We conclude our exploration of the Koninklijke Philips N.V. (Philips) Foreign Corrupt Practices Act (FCPA) enforcement action involving the Securities and Exchange Commission (SEC), for Phillips actions in China and its Chinese subsidiary, Phillips China. As set out in the SEC Order, Philips was order to “pay disgorgement of $41,126,170, prejudgment interest of $6,047,633, and a civil monetary penalty of $15,000,000” for a total fine and penalty of $62 million. Yesterday we considered the bribery schemes employed by Phillips China. After having reviewed the facts and Order we look at some lessons learned.

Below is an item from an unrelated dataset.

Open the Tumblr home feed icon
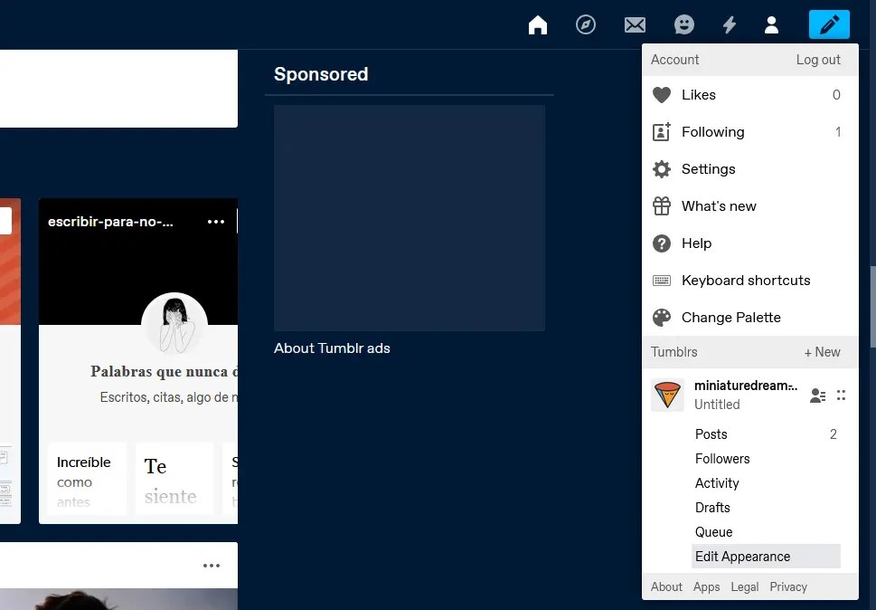876x610 pixels. click(x=537, y=24)
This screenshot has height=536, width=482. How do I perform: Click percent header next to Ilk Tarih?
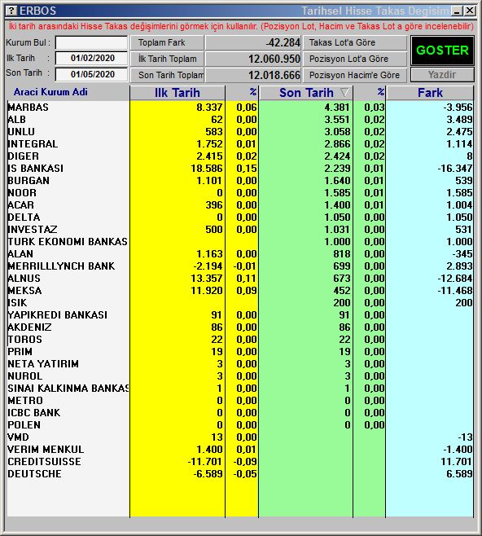242,93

Distributors Under the FCPA

This is the third recent FCPA enforcement action involving distributors, following Oracle and Microsoft. Along with those cases, Phillips drives home the message that distributors are a risk under the FCPA. Oracle got into FCPA hot water regarding distributor discounts and marketing reimbursement. Microsoft came to OFAC grief as it did not know to whom its distributors were doing business as some distributors were selling to sanctioned entities. While distributors may not seem to be as high a risk commissioned sales agents, they do present a risk, which must be assessed and then managed with ongoing monitoring and improvements as appropriate. None of these steps were apparent from this FCPA enforcement action or found in the Order.

As noted yesterday, Philips in 2013 had agreed to “enhanced an anti-corruption training program that includes a certification process and a variety of training applications to ensure broad-based reach and effectiveness.” Whatever this training was, it does not seem to have reached China. Effective training is about communications, engagement and demonstrable implementation of the training messaging going forward. Once again Philips China did not seem as if that communications about not engaging in bribery and corruption was taken into its business operations.

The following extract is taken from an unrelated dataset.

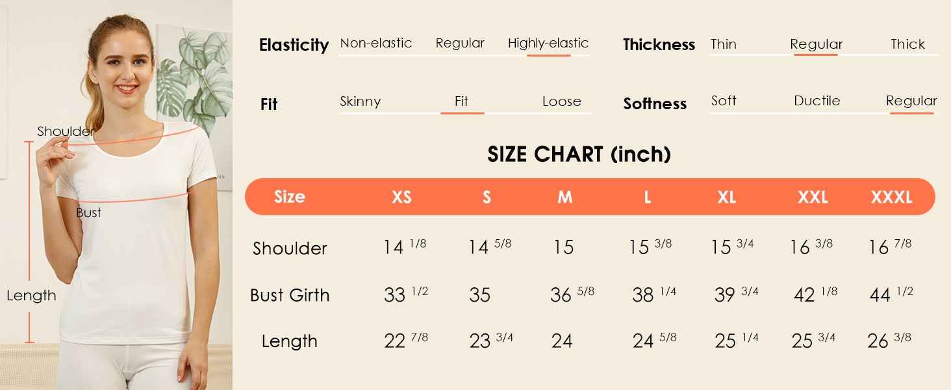Image resolution: width=951 pixels, height=390 pixels.
Task: Click the Length row label in table
Action: [290, 341]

Recidivist Behavior Under 2023 Corporate Enforcement Policy

As noted yesterday, in a May 10, 2023 Press Release,  Phillips announced that “The U.S. Department of Justice (DOJ) has closed its parallel inquiry into these matters” and the company intoned that it “fully cooperated with the SEC and DOJ.” Philips also reported that the FCPA matter had “previously been disclosed in Philips’ Annual Reports 2019 through 2022.”

There has been no statement by the Department of Justice (DOJ) regarding Philips. Further there has been no declination regarding Philips publicly announced by the DOJ. Given the strong statement about recidivists by Deputy Attorney General Lisa Monaco in announcing the Monaco Doctrine last September and the need for speed referenced by Kenneth Polite in announcing changes to the Corporate Enforcement Policy in January 2023; one might have expected some statement from the DOJ.

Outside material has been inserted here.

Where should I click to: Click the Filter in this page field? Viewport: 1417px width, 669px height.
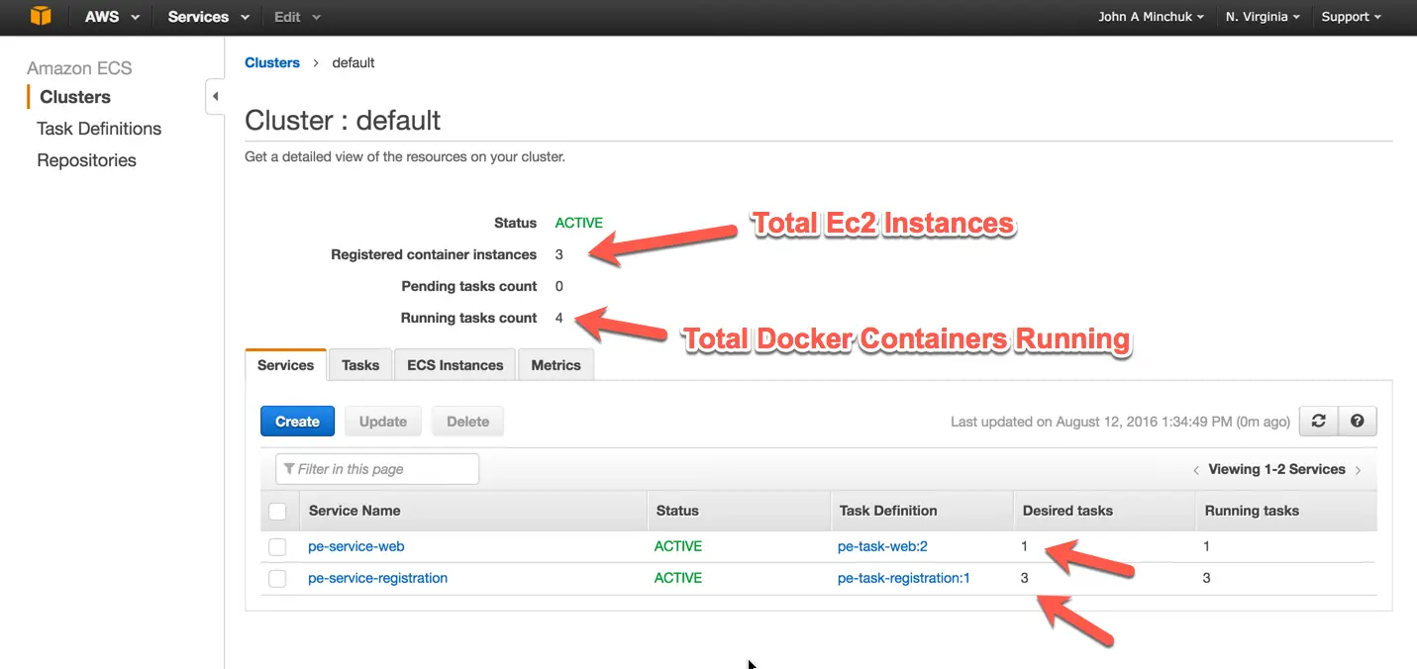pos(377,469)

If the DOJ really wants companies to step forward and self-disclose, it would seem that Philips would be a good example to use. Apparently there was not self-disclosure, not extraordinary cooperation and no compliance with the 2013 SEC Order concluding the first Philips FCPA enforcement action. In other words, all the requirements for a company to obtain the significant credit under the 2023 Updated Corporate Enforcement Policy. If you add in Philip’s prior FCPA enforcement action into the mix, it would certainly appear that Phillips’ culture of compliance was lacking, at least along the lines of that aspect of the Monaco Doctrine.

Lessons Learned

With Phillips filing out the trio of recent distributor enforcement actions, it is clear that companies need to start paying more attention to the distributor sales model as a source of risk. Of course, robust due diligence screening is a must but it is only a starting point. Companies need to monitor the relationship after the contract is signed. The Philips FCPA enforcement action points toward the need for robust data analytics particularly around special price discounts with distributors creating excessive distributor margins which could be used to fund improper payments to employees of state-owned enterprises or governmental officials. A data analysis would quickly and efficiently show any special discount or discount beyond the standard range given to distributors. Moreover, regional discounts could be taken into account easily using the data analytics approach.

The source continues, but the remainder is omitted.